**Exercise 1:** According to the passage on DNA nanotechnology, which DNA stick-polyhedra have been constructed from simple branched junctions?
**Exercise 2:** Extend the passage on DNA nanotechnology by writing what comes after its final sentence.

++++ Passage provided ++++

DNA nanotechnology uses reciprocal exchange between DNA double helices or hairpins to produce branched DNA motifs or related structures. Some of these motifs are simple branched junctions, but other motifs represent more complex strand topologies, with greater structural integrity. In addition to branched junctions, we have found double crossover (DX), triple crossover (TX), paranemic crossover (PX) and parallelogram motifs to be of great utility. The sequences of these unusual motifs are designed by an algorithm that attempts to minimize sequence symmetry. We combine DNA motifs by sticky-ended cohesion, an interaction of DNA that occurs with high specificity, and that results in the formation of B-DNA; these properties make sticky-ended cohesion an outstanding means of exploiting molecular recognition, because not only is affinity guaranteed, but the local product structure is also known at the joining point. From simple branched junctions, we have constructed DNA stick-polyhedra, such as a cube and a truncated octahedron, a series of knots, and Borromean rings. We have used two DX molecules to construct a DNA nanomechanical device by linking them with a segment that can be switched between left-handed Z-DNA with right-handed B-DNA. PX DNA and a variant, JX2 DNA have been used to produce a robust sequence-dependent device (illustrated); sequence-dependent devices can provide the diversity of structures necessary for nanorobotics.

++++ Information given ++++

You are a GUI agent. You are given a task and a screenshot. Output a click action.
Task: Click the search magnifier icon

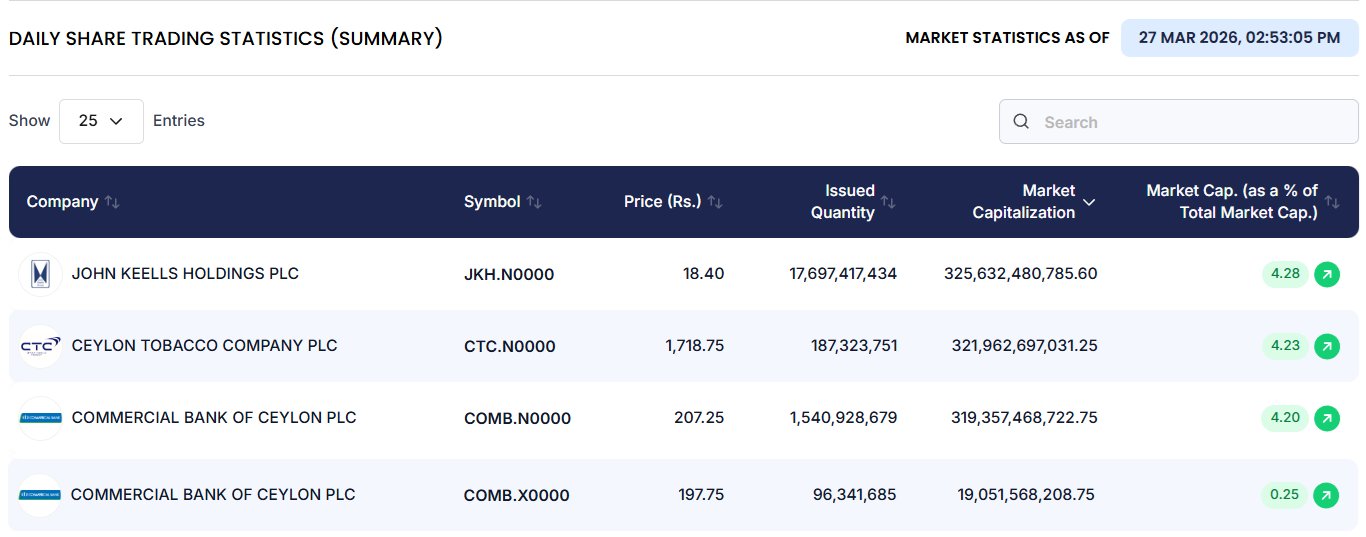pos(1021,122)
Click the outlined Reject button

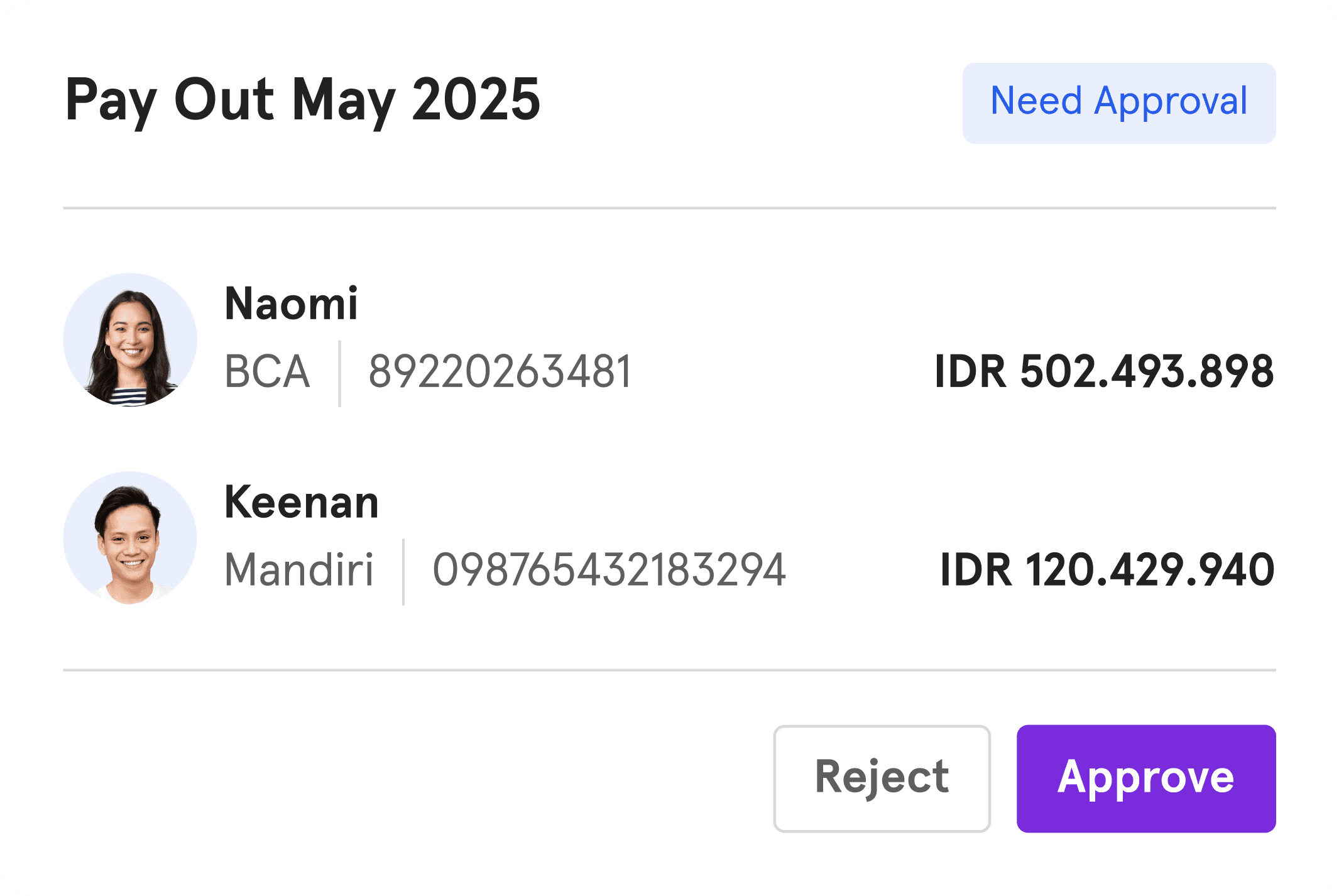[x=882, y=779]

++++

**Task output 1:** A cube and a truncated octahedron.

**Task output 2:**
A central goal of DNA nanotechnology is the self-assembly of periodic matter. We have constructed micron-sized 2-dimensional DNA arrays from DX, TX and parallelogram motifs. We can produce specific designed patterns visible in the AFM from DX and TX molecules. We can change the patterns by changing the components, and by modification of the components after assembly. In addition, we have generated 2D arrays from DNA parallelograms. These arrays contain cavities whose sizes can be tuned by design. We have generated DNA 6-helix bundles that cohere readily to form 1D constructs over a micron long. In addition to specific periodic self-assembly, we have performed algorithmic constructions, corresponding to XOR operations.
This research has been supported by grants from the NIGMS, ONR, DARPA, NSF and USAF.